_Given request:_
Copy the material from the line containing "Given: Expand the ratings dropdown chevron" through the line containing "Looking at the screenshot, I should 415,52.", inclusive, substituting "reviews" for "ratings" and changing nothing else.

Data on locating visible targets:
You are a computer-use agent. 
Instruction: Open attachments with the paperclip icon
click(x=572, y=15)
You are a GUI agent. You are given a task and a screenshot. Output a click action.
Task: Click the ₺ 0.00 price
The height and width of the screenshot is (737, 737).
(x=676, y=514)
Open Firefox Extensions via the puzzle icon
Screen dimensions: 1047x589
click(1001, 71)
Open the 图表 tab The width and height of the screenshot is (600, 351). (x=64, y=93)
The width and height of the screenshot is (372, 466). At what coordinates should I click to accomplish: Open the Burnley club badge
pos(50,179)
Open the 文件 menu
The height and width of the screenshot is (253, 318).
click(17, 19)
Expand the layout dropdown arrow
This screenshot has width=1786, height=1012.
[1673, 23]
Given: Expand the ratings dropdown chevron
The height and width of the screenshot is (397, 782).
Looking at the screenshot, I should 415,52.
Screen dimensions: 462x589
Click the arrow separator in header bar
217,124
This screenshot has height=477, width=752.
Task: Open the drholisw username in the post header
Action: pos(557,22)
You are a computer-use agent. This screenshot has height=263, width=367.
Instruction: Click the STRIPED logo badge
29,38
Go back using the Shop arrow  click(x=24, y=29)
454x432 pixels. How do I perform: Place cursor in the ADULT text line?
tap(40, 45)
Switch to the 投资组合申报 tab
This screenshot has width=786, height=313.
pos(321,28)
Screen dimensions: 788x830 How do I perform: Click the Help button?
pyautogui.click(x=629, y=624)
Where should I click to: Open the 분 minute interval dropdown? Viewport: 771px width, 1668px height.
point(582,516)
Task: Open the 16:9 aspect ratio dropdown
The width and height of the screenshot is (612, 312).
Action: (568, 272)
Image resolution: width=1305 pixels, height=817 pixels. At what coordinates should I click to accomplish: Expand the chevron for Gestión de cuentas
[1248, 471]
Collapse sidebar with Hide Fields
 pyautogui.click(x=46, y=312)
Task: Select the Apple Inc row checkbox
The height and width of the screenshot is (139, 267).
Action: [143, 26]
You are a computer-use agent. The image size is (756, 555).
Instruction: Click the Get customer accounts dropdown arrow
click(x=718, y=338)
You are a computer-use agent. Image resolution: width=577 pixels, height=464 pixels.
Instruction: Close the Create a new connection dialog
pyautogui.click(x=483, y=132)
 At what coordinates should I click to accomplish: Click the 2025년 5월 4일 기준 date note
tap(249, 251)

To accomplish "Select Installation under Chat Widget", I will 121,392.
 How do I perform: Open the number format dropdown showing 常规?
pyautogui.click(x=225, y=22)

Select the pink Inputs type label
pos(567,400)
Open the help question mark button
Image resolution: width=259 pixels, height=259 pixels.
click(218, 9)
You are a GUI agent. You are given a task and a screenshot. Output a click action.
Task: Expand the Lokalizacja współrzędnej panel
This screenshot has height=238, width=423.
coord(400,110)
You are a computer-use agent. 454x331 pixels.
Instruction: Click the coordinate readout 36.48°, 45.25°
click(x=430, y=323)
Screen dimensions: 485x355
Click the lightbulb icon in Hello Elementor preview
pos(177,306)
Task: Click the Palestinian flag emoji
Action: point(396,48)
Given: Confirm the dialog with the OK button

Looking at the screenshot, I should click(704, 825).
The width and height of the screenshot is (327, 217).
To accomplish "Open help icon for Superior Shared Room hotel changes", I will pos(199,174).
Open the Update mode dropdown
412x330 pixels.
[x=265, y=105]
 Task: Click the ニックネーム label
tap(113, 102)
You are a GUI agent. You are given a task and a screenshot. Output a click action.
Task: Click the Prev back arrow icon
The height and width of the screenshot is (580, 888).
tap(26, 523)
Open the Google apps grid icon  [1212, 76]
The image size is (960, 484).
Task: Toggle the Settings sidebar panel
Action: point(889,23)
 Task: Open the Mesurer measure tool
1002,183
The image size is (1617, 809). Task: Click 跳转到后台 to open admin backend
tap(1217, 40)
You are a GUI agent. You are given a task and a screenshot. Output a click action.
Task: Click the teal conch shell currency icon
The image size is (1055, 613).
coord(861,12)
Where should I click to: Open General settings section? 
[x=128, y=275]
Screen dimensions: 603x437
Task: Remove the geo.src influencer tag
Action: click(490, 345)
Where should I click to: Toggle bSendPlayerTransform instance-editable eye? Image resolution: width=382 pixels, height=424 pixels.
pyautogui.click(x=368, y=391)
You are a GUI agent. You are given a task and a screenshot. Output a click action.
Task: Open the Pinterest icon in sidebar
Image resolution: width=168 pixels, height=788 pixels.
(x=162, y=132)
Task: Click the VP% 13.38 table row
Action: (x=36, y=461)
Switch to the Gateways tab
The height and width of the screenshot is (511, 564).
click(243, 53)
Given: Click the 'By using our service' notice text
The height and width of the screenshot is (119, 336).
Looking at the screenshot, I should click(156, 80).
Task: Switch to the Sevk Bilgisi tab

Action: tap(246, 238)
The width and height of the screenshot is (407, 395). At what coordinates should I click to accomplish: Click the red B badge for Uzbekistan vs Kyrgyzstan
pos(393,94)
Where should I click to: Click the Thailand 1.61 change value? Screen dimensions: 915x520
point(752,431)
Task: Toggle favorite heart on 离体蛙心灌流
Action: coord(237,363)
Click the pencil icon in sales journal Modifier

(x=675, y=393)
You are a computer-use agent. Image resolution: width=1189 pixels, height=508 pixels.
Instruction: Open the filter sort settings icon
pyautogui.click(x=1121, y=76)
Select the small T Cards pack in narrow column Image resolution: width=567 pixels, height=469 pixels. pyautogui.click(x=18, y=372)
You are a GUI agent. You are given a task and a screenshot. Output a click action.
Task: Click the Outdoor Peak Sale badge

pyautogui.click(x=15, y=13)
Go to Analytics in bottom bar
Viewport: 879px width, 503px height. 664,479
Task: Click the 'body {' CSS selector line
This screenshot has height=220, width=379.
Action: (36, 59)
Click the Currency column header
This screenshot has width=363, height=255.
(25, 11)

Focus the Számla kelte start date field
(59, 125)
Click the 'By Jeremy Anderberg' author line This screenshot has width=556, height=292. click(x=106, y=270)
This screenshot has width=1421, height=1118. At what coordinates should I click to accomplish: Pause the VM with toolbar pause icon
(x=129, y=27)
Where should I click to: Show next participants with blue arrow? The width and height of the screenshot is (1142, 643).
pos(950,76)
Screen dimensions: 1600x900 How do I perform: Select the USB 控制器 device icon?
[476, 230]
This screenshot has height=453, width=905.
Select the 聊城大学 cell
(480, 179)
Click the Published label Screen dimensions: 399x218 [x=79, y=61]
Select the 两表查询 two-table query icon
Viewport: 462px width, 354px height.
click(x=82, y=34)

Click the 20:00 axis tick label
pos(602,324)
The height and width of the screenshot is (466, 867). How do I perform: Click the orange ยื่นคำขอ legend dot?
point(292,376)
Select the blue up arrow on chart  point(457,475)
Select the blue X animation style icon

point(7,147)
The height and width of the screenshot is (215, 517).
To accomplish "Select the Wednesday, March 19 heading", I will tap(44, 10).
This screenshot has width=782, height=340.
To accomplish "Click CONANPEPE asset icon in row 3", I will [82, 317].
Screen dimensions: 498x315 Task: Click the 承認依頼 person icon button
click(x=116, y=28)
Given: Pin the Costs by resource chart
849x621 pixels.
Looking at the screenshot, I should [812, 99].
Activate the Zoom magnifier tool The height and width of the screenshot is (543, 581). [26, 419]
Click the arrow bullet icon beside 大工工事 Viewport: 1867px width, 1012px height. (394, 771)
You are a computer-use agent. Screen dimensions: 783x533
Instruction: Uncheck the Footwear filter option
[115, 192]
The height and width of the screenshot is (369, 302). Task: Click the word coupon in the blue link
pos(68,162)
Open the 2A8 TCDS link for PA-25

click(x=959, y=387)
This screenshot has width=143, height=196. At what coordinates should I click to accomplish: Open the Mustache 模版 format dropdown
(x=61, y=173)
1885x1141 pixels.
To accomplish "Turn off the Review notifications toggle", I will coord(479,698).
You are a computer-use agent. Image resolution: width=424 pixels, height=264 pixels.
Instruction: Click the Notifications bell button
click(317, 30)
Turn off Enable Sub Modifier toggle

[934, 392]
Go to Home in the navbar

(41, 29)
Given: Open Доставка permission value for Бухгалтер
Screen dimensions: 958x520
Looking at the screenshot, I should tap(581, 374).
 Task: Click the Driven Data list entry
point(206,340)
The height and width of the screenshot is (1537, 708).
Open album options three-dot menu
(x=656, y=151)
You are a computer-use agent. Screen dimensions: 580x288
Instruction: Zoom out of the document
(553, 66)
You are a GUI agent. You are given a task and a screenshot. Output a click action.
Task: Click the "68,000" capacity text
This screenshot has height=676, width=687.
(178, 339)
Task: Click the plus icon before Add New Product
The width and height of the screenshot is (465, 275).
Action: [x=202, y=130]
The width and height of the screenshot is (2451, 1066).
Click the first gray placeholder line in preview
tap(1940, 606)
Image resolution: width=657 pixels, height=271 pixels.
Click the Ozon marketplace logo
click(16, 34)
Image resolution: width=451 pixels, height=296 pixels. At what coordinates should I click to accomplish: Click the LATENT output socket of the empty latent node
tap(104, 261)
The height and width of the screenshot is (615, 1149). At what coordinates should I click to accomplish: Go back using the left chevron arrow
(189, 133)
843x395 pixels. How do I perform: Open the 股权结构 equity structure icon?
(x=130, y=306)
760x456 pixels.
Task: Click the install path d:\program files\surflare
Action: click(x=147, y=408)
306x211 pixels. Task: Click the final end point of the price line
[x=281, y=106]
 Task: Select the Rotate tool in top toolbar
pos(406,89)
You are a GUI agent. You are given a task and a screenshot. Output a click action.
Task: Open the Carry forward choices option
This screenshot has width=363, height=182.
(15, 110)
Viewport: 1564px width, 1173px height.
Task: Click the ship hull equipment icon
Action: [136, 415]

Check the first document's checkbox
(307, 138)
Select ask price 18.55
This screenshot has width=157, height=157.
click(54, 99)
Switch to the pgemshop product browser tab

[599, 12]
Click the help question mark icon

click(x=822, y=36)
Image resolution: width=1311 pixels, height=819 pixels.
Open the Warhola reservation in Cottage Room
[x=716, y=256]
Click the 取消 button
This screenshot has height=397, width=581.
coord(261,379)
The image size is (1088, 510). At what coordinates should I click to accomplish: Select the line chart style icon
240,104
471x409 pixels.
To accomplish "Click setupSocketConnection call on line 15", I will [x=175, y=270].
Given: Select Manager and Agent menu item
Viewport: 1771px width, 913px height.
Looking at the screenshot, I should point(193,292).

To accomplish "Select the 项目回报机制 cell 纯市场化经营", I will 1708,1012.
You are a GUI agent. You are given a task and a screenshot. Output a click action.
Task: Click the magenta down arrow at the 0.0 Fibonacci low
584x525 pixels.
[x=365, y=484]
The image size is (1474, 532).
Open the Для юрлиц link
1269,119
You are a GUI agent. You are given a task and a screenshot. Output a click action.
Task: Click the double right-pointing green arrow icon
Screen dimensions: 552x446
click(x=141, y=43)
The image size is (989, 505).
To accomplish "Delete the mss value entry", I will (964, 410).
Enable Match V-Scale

_Written solution:_
Given: Expand the reviews dropdown chevron
The height and width of the screenshot is (397, 782).
Looking at the screenshot, I should 415,52.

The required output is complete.